Problem
Please repeat, without alteration, the line containing "Task: Switch to the Graphed metrics tab" and every line that follows it to the end of the entries below, and only those lines.
(Data for review begins)
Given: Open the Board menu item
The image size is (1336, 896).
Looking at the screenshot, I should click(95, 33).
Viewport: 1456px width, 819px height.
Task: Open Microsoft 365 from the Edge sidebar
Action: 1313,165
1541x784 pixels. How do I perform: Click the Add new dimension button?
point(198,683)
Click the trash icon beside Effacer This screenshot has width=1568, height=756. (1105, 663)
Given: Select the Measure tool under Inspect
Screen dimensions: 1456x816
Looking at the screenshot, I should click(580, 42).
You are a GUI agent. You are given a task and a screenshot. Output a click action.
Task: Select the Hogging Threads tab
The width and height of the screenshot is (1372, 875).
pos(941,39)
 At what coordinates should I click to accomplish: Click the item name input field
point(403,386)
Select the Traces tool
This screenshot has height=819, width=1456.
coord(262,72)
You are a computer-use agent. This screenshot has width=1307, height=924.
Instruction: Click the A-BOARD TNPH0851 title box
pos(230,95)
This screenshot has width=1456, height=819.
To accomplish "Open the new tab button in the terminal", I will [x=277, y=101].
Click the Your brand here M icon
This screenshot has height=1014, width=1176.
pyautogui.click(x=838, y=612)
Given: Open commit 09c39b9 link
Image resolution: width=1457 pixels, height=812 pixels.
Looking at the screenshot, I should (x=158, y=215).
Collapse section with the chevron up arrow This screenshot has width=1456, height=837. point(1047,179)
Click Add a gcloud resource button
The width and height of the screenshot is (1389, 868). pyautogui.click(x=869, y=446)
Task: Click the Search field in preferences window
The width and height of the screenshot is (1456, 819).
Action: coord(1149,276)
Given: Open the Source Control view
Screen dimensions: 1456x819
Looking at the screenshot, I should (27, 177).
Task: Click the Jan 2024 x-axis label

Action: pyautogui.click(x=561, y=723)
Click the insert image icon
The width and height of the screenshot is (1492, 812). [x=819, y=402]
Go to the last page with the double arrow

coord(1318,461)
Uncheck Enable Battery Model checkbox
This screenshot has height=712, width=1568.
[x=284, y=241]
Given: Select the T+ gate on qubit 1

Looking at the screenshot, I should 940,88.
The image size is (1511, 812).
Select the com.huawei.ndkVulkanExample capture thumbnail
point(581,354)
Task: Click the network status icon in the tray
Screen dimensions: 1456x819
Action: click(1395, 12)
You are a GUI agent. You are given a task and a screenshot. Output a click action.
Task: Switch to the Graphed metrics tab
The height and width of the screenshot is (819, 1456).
(Data for review ends)
Your solution
Task: Switch to the Graphed metrics tab
The height and width of the screenshot is (819, 1456).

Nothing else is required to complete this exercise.